Deep in the maze that is Surrey Memorial Hospital, hidden away from patients and visitors alike, is a critical cog in the medical machine.

While people will often hear doctors or nurses talk about sending something to the lab, they’ve never seen the place responsible for assisting in nearly three-quarters of patient care decisions made in a hospital.

At SMH, the lab is a busy place occupying two floors with its six departments: Medical Microbiology, Medical Biochemistry, Hematopathology, Anatomical Pathology, Transfusion Medicine and Accessioning.

In the Microbiology Lab, Heather Kelly, 38, is one of the people in the yellow jumpsuits handling the fluid samples that come from patients.

Samples of what?

“My kids say the poop and the pee.”

In more technical terms, it’s urine, stool, blood, lung fluid and various human tissues – swabs of animal bites, surgical sites, even placentas.

Kelly is a bacteria grower.

She gives the example of Strep throat, caused (usually) by a Group A Beta-hemolytic Streptococcus.

“You’ve got a sore throat, you go to the doctor and he takes a swab.

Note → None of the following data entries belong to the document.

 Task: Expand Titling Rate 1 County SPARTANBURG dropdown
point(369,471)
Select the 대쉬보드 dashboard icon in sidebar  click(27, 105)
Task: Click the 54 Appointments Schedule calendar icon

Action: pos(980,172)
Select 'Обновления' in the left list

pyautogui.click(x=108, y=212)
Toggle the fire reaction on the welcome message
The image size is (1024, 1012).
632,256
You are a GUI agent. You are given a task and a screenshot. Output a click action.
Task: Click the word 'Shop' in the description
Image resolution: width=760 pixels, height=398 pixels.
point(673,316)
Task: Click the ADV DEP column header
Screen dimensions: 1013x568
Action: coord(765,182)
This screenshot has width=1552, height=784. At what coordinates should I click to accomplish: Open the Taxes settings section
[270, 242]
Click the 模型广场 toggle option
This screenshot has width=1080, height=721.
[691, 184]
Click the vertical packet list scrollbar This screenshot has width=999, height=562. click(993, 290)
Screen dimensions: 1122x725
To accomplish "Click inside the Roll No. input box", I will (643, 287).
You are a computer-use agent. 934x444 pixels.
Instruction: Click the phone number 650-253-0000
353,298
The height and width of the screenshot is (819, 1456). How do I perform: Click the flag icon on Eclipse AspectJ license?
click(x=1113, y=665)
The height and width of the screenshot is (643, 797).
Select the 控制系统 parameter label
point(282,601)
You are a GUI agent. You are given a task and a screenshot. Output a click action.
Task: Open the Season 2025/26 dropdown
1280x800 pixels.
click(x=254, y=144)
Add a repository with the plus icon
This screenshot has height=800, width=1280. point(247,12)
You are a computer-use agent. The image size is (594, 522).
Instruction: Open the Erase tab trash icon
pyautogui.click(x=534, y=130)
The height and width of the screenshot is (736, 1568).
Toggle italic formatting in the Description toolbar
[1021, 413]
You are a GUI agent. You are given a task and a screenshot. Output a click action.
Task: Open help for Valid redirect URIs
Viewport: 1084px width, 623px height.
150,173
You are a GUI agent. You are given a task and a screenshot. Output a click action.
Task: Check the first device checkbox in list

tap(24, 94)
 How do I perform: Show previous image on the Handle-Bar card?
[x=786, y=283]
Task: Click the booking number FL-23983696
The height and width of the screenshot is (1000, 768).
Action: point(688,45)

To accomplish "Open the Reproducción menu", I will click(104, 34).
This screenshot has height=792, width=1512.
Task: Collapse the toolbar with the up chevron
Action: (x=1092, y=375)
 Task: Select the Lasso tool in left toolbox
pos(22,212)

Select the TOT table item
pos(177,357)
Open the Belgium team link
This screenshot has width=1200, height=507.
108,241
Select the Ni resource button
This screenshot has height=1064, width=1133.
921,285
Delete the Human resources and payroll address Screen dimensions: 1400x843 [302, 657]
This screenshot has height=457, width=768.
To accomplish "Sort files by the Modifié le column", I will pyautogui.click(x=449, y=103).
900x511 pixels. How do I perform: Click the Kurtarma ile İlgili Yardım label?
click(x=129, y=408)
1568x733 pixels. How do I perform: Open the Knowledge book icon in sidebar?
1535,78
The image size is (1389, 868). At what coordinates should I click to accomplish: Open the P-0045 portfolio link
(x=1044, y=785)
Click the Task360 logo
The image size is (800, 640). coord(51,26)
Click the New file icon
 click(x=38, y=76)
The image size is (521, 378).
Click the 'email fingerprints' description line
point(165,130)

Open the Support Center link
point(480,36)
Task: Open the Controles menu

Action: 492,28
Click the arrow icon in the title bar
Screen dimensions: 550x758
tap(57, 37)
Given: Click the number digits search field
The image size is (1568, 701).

He sends it to me, I put it on a plate the first day and it gets incubated.”

The next day, she has a look at it.

“From this, I’m going to decide what’s important” - she must differentiate the “bad” bacteria from the “good” normally found in a throat culture.

“Our job is to isolate the bad bacteria – the stuff that’s going to cause you problems.”

Although the 10-centimetre wide covered plates she handles look colour-coded with different shades of red, pink or brown, what gives them the colour is the growing medium on which the sample is placed.

“Chocolate grows tons of bacteria,” Kelly says, holding a brown plate of blood agar, a jelly-like composite of seaweed and mammal blood – named “chocolate” for its colour, not composition.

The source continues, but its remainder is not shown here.